COBUILD: The Early Years: Part 2. A dictionary from a corpus

By the time I arrived at COBUILD as part of the 1993 intake recruited to work on the second edition of the dictionary, the whole project had been fully computerised for several years. This meant working on screen at terminals linked to mainframe computers that hummed away in a separate room, still with the green text on a black background, as described by Andrew Delahunty in Part 1. The mainframe computers were named after Shakespeare characters –Titania was one – and would occasionally overheat and need time to recover, giving us the afternoon off.


A mainframe computer, similar to those used at the University of Birmingham in the 1990s

There was a pleasing contrast between the high-tech, cutting-edge nature of the project and the elegant Victorian building where we worked, with its large sash windows overlooking a beautiful garden where we would sometimes eat our lunch in the summer. It was also a great place for seminars and parties, both of which would bring in members of the English department of the University of Birmingham to which COBUILD was attached and the wider university.

Compiling on screen using a purpose-built text editor required the acquisition of a whole new set of skills, since I had only ever worked on paper; but what really blew my mind was the corpus. Previously I had only seen concordances – the output of a corpus – on paper, since on my previous project we were able to request a printed sample of lines for particularly tricky entries. Engaging at close quarters with the corpus was a revelation. I was almost paralysed for several weeks, overwhelmed by the quantity and quality of the data I was expected to process. This corpus – soon to be rebranded as The Bank of English – was tiny by today’s standards, but the insights it provided into the behaviour of English were like nothing I had ever come across before.
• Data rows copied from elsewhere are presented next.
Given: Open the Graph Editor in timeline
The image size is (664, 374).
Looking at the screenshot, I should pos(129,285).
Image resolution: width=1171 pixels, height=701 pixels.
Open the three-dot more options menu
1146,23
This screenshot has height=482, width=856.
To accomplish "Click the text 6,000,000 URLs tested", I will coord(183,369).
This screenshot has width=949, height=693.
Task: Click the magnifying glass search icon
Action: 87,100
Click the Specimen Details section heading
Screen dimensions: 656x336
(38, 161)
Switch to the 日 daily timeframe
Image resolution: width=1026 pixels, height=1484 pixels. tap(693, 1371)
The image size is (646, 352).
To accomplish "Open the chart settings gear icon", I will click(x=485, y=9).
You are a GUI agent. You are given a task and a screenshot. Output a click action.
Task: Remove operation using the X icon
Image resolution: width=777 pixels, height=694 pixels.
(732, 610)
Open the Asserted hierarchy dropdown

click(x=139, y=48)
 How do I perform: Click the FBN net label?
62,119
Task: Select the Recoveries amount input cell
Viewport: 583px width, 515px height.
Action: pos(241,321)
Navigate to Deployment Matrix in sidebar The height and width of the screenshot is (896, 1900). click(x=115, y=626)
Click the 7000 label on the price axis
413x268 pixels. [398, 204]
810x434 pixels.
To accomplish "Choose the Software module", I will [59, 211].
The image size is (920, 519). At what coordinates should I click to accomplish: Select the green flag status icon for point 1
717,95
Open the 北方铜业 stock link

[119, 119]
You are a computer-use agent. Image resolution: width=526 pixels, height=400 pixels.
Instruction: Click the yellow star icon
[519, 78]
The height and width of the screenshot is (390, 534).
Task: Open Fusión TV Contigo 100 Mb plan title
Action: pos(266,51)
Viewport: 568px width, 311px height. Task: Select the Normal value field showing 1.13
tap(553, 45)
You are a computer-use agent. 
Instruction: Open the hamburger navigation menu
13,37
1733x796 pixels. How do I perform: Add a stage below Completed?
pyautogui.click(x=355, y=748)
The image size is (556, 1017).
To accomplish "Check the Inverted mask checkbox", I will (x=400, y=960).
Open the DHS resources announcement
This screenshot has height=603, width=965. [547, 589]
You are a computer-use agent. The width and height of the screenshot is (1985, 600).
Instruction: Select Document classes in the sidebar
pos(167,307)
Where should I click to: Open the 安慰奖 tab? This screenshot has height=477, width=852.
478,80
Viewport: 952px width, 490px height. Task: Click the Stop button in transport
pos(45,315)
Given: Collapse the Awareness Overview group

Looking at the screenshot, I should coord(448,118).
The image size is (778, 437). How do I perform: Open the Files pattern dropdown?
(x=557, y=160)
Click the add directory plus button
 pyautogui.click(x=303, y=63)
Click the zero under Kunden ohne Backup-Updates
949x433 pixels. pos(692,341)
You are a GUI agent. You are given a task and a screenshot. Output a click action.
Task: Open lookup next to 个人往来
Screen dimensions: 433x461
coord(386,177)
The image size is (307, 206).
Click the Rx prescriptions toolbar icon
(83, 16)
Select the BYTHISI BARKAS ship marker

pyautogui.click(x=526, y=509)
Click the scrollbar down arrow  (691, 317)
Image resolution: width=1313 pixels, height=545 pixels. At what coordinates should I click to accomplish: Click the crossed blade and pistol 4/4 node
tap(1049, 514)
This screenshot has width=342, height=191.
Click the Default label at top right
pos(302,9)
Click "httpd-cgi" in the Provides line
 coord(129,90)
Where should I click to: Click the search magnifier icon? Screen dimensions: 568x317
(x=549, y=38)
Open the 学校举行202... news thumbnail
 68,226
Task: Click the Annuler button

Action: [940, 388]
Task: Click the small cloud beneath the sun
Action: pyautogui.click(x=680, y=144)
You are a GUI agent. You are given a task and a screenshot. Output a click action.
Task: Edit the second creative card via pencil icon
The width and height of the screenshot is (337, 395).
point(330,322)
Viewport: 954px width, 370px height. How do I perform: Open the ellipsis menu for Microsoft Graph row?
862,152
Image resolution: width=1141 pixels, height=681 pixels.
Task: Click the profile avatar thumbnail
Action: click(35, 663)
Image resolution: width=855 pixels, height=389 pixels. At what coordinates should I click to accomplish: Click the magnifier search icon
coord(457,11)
Concordance lines for chair, generated by the corpus

At COBUILD we worked with the corpus differently from the way I have ever known it to be used anywhere else. Using specially developed software, we lexicographers (and grammarians) would analyse the evidence for the word we were compiling. We would then base our revisions of existing entries from the first edition, as well as all the new entries and senses we were adding, on that evidence. We were a large team and there was always a colleague available to discuss problematic entries or tricky decisions on how to divide up senses, but the evidence provided by the corpus was the basis of everything we did. I don’t think we ever looked at another learner’s dictionary. It sounds horribly arrogant, but we had no need to; we had all the material we needed right there in front of us.

I have worked on many corpus-based dictionaries and other projects since, and I rarely work on a dictionary that does not use corpus evidence to some degree. A corpus is always my first port of call when I encounter a new word or meaning. However, I think the COBUILD dictionary remains unique in being based so directly and completely on what only a corpus can give, which is evidence of how the language actually works.